• **Aufgabe 1**: Wo können Opioide laut dem Text über das Schmerzgedächtnis dieses bei chronischem Schmerz löschen?
• **Aufgabe 2**: Gib aus dem Text über das Schmerzgedächtnis den Abschnitt wortgetreu wieder, der bei den Worten „Österreichische Hirnforscher haben“ einsetzt und nach den Worten „zwischen den Nervenzellen.“ endet.

• **Text**:
16.01.2012
Umdenken in der Schmerztherapie? Forscher der Universität Wien, Österreich, haben gezeigt, wie verwandte Substanzen des Morphins, sogenannte Opioide, chronischen Schmerz löschen können.
Österreichische Hirnforscher haben eine bisher unbekannte Wirkung von Opioiden entdeckt. Die Studie unter der Leitung von Professor Dr. Jürgen Sandkühler und Dr. Ruth Drdla-Schutting zeigt, dass Opioide nicht nur Schmerzen vorübergehend lindern, sondern bei chronischem Schmerz das "Schmerzgedächtnis" im Rückenmark löschen können.
Durch das Schmerzgedächtnis kommt es dazu, dass die Schmerzverstärkung viel länger andauern kann als die eigentliche Schmerzursache – bis hin zu chronischen Schmerzen. Diese sogenannte Gedächtnisspur wird durch verschiedene Mechanismen gelegt. Dazu zählt insbesondere eine Verstärkung bei der Übertragung des Schmerzreizes zwischen den Nervenzellen.

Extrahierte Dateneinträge
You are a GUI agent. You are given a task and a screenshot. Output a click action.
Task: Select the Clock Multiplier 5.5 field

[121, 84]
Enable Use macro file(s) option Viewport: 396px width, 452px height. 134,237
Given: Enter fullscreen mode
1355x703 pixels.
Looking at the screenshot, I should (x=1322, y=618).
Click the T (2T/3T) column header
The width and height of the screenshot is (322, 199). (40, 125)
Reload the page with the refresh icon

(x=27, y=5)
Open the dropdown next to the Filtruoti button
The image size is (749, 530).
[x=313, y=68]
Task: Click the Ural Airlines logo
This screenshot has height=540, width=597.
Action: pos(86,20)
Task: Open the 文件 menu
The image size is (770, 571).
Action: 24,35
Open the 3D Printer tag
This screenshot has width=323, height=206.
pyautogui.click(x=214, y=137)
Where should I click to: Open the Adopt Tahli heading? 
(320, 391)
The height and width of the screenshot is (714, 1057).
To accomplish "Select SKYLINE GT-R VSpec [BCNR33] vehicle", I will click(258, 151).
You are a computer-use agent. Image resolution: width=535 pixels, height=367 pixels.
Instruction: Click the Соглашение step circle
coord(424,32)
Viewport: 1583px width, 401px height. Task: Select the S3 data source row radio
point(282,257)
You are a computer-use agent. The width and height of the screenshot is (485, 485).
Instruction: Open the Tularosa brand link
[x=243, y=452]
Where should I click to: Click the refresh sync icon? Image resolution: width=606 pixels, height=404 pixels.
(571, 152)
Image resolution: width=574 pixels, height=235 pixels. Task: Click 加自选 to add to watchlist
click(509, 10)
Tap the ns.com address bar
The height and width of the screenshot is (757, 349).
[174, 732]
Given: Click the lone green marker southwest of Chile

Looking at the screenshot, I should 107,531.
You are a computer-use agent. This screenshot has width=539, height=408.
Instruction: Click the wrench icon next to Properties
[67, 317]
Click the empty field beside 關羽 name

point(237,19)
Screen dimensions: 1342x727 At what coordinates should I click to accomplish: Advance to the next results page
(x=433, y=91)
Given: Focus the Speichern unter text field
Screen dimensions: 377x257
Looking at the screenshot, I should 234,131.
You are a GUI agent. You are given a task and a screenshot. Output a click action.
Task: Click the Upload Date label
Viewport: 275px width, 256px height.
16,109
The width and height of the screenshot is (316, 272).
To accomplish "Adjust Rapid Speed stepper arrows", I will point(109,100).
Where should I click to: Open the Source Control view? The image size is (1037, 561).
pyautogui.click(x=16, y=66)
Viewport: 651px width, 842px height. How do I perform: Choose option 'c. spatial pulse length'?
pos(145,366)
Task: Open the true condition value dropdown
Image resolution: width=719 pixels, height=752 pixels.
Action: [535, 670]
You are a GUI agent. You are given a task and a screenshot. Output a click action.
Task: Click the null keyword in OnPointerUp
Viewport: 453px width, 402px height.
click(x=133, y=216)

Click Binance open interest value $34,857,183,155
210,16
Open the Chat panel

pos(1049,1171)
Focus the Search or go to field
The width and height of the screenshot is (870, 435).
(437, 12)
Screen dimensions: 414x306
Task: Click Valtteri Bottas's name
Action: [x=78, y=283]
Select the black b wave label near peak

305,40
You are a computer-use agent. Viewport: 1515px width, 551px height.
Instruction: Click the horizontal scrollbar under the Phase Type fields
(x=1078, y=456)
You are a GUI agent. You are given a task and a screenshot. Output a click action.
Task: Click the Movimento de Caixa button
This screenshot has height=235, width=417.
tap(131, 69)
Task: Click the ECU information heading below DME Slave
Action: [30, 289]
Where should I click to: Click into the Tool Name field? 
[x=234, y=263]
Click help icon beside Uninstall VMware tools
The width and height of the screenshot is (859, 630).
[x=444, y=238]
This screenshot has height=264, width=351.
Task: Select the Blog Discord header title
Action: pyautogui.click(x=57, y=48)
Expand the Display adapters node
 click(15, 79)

• **Antwort 1**: Im Rückenmark.

• **Antwort 2**:
Österreichische Hirnforscher haben eine bisher unbekannte Wirkung von Opioiden entdeckt. Die Studie unter der Leitung von Professor Dr. Jürgen Sandkühler und Dr. Ruth Drdla-Schutting zeigt, dass Opioide nicht nur Schmerzen vorübergehend lindern, sondern bei chronischem Schmerz das "Schmerzgedächtnis" im Rückenmark löschen können.
Durch das Schmerzgedächtnis kommt es dazu, dass die Schmerzverstärkung viel länger andauern kann als die eigentliche Schmerzursache – bis hin zu chronischen Schmerzen. Diese sogenannte Gedächtnisspur wird durch verschiedene Mechanismen gelegt. Dazu zählt insbesondere eine Verstärkung bei der Übertragung des Schmerzreizes zwischen den Nervenzellen.